++++ EXERCISE INPUT ++++

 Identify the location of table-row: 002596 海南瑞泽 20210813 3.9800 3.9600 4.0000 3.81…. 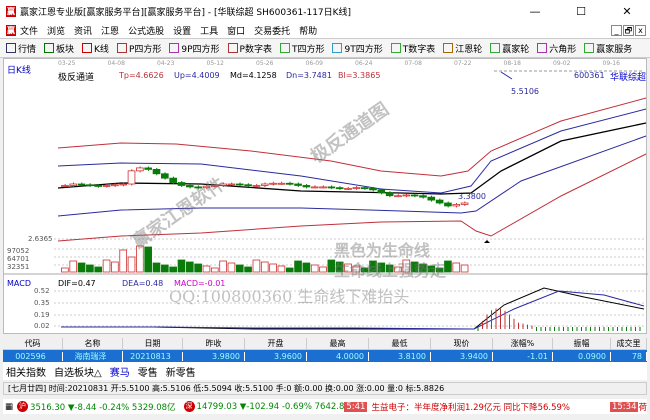
(325, 356).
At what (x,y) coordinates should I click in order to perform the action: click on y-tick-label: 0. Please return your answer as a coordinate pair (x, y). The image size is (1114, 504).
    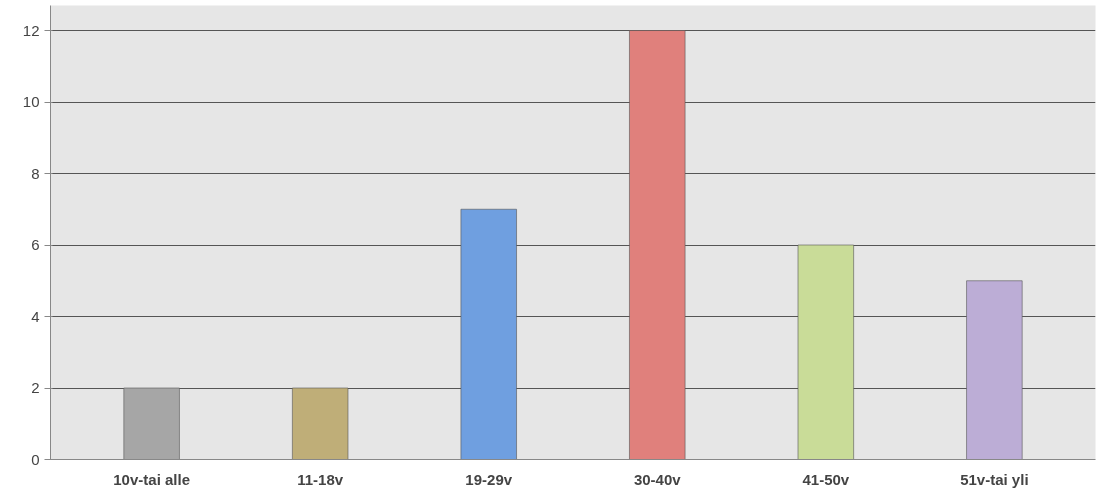
    Looking at the image, I should click on (36, 459).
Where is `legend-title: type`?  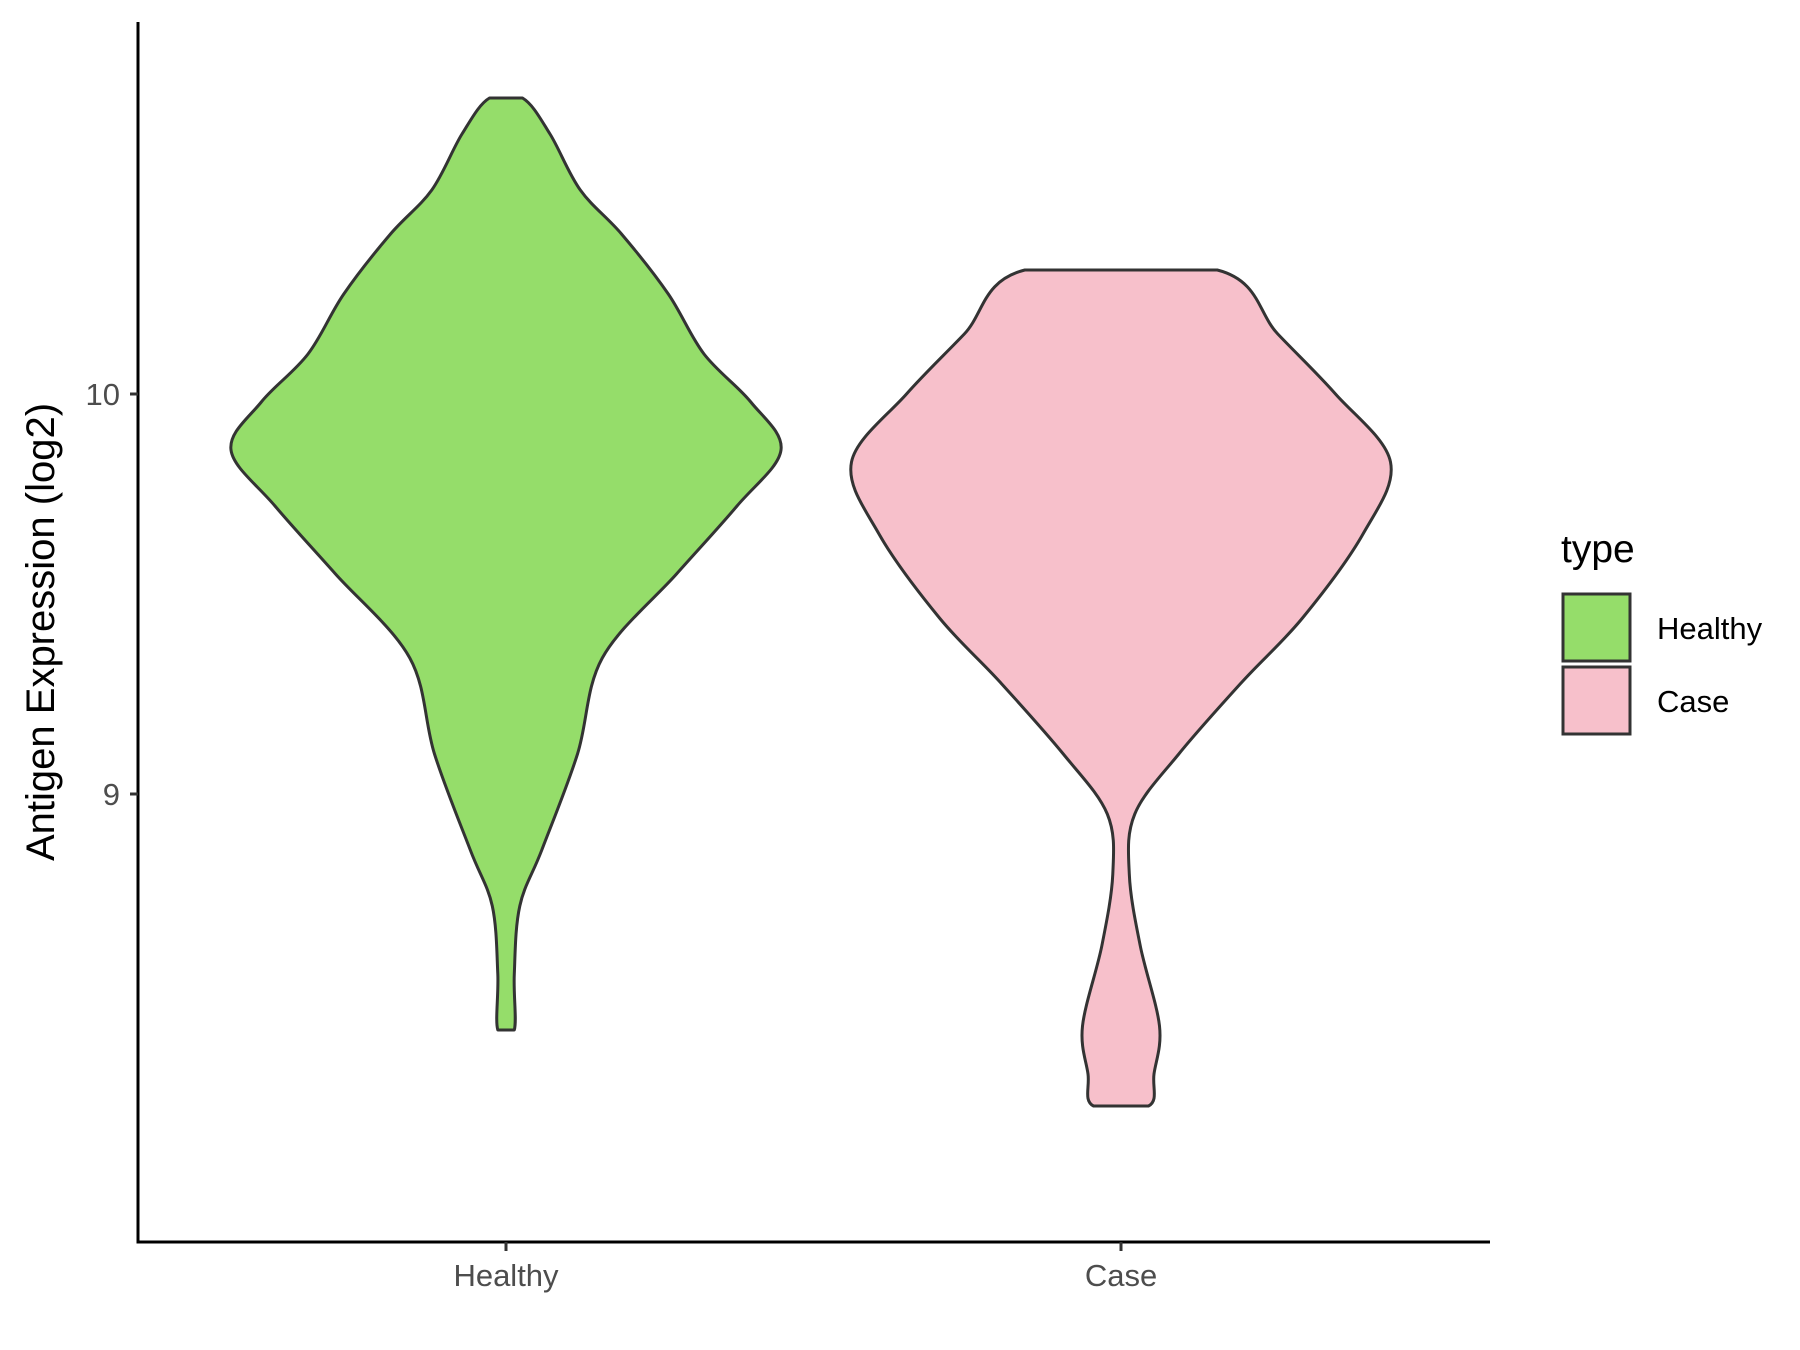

++++

→ **PROBLEM DESCRIPTION**
State how many lines of the entries above contain the string "image", matching case exactly. Reply with the number alone.

→ **RESPONSE BELOW**
2